'''

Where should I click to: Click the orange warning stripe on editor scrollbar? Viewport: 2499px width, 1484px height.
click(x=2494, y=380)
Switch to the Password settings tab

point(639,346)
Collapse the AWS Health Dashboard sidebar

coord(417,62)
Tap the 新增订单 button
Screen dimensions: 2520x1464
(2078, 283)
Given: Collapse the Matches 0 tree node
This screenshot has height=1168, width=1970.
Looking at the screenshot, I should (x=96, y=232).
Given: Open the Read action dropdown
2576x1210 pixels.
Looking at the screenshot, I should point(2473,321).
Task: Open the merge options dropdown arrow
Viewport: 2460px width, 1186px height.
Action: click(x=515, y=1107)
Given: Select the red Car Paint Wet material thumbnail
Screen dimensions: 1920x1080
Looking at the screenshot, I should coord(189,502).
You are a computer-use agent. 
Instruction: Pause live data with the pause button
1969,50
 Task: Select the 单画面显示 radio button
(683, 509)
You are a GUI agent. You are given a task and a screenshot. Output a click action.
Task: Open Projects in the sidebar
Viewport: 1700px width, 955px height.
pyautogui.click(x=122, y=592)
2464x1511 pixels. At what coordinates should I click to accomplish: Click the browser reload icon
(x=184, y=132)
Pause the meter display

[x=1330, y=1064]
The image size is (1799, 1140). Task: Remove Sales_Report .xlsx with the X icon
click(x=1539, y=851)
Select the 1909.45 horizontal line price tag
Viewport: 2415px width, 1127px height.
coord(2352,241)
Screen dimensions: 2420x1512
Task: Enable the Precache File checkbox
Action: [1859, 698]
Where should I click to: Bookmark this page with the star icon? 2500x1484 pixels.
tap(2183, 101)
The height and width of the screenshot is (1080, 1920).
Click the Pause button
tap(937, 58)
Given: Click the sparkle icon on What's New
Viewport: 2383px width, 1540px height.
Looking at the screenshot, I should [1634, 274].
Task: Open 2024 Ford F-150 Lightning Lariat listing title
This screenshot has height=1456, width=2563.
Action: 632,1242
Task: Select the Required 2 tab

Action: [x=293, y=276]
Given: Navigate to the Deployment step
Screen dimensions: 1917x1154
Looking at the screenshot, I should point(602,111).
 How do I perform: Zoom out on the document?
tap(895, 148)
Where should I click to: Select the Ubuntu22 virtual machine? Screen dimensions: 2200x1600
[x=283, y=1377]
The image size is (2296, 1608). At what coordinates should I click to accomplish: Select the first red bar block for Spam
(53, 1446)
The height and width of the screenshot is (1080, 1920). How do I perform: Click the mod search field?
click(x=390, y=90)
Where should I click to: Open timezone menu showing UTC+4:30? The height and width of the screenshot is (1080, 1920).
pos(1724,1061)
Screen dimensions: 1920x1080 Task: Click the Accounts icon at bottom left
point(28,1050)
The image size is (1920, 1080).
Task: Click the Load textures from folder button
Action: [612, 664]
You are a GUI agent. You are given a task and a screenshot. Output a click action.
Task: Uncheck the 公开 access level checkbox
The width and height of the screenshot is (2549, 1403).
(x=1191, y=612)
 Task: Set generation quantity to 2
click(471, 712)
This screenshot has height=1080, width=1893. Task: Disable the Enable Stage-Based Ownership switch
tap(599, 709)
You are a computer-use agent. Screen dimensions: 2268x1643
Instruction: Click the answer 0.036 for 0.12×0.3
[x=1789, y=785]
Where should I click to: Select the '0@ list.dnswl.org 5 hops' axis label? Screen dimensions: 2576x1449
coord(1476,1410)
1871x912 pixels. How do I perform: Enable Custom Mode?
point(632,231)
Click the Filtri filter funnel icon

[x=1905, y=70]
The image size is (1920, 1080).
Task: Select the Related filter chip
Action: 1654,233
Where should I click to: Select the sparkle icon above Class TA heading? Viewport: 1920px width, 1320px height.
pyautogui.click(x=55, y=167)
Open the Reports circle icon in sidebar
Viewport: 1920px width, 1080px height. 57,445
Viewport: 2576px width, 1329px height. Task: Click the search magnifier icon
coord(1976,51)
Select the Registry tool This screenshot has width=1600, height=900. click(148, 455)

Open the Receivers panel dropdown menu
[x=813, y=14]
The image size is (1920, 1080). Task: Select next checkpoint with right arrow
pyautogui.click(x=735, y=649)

'''

EXERCISE OBJECTIVE: A faithful, word-for-word transcript of the material above is the required answer.

YOUR RESPONSE:
Where should I click to: Click the orange warning stripe on editor scrollbar? Viewport: 2499px width, 1484px height.
click(x=2494, y=380)
Switch to the Password settings tab

point(639,346)
Collapse the AWS Health Dashboard sidebar

coord(417,62)
Tap the 新增订单 button
Screen dimensions: 2520x1464
(2078, 283)
Given: Collapse the Matches 0 tree node
This screenshot has height=1168, width=1970.
Looking at the screenshot, I should (x=96, y=232).
Given: Open the Read action dropdown
2576x1210 pixels.
Looking at the screenshot, I should point(2473,321).
Task: Open the merge options dropdown arrow
Viewport: 2460px width, 1186px height.
Action: click(x=515, y=1107)
Given: Select the red Car Paint Wet material thumbnail
Screen dimensions: 1920x1080
Looking at the screenshot, I should coord(189,502).
You are a computer-use agent. 
Instruction: Pause live data with the pause button
1969,50
 Task: Select the 单画面显示 radio button
(683, 509)
You are a GUI agent. You are given a task and a screenshot. Output a click action.
Task: Open Projects in the sidebar
Viewport: 1700px width, 955px height.
pyautogui.click(x=122, y=592)
2464x1511 pixels. At what coordinates should I click to accomplish: Click the browser reload icon
(x=184, y=132)
Pause the meter display

[x=1330, y=1064]
The image size is (1799, 1140). Task: Remove Sales_Report .xlsx with the X icon
click(x=1539, y=851)
Select the 1909.45 horizontal line price tag
Viewport: 2415px width, 1127px height.
coord(2352,241)
Screen dimensions: 2420x1512
Task: Enable the Precache File checkbox
Action: [1859, 698]
Where should I click to: Bookmark this page with the star icon? 2500x1484 pixels.
tap(2183, 101)
The height and width of the screenshot is (1080, 1920).
Click the Pause button
tap(937, 58)
Given: Click the sparkle icon on What's New
Viewport: 2383px width, 1540px height.
Looking at the screenshot, I should [1634, 274].
Task: Open 2024 Ford F-150 Lightning Lariat listing title
This screenshot has height=1456, width=2563.
Action: 632,1242
Task: Select the Required 2 tab

Action: [x=293, y=276]
Given: Navigate to the Deployment step
Screen dimensions: 1917x1154
Looking at the screenshot, I should point(602,111).
 How do I perform: Zoom out on the document?
tap(895, 148)
Where should I click to: Select the Ubuntu22 virtual machine? Screen dimensions: 2200x1600
[x=283, y=1377]
The image size is (2296, 1608). At what coordinates should I click to accomplish: Select the first red bar block for Spam
(53, 1446)
The height and width of the screenshot is (1080, 1920). How do I perform: Click the mod search field?
click(x=390, y=90)
Where should I click to: Open timezone menu showing UTC+4:30? The height and width of the screenshot is (1080, 1920).
pos(1724,1061)
Screen dimensions: 1920x1080 Task: Click the Accounts icon at bottom left
point(28,1050)
The image size is (1920, 1080).
Task: Click the Load textures from folder button
Action: [612, 664]
You are a GUI agent. You are given a task and a screenshot. Output a click action.
Task: Uncheck the 公开 access level checkbox
The width and height of the screenshot is (2549, 1403).
(x=1191, y=612)
 Task: Set generation quantity to 2
click(471, 712)
This screenshot has height=1080, width=1893. Task: Disable the Enable Stage-Based Ownership switch
tap(599, 709)
You are a computer-use agent. Screen dimensions: 2268x1643
Instruction: Click the answer 0.036 for 0.12×0.3
[x=1789, y=785]
Where should I click to: Select the '0@ list.dnswl.org 5 hops' axis label? Screen dimensions: 2576x1449
coord(1476,1410)
1871x912 pixels. How do I perform: Enable Custom Mode?
point(632,231)
Click the Filtri filter funnel icon

[x=1905, y=70]
The image size is (1920, 1080).
Task: Select the Related filter chip
Action: 1654,233
Where should I click to: Select the sparkle icon above Class TA heading? Viewport: 1920px width, 1320px height.
pyautogui.click(x=55, y=167)
Open the Reports circle icon in sidebar
Viewport: 1920px width, 1080px height. 57,445
Viewport: 2576px width, 1329px height. Task: Click the search magnifier icon
coord(1976,51)
Select the Registry tool This screenshot has width=1600, height=900. click(148, 455)

Open the Receivers panel dropdown menu
[x=813, y=14]
The image size is (1920, 1080). Task: Select next checkpoint with right arrow
pyautogui.click(x=735, y=649)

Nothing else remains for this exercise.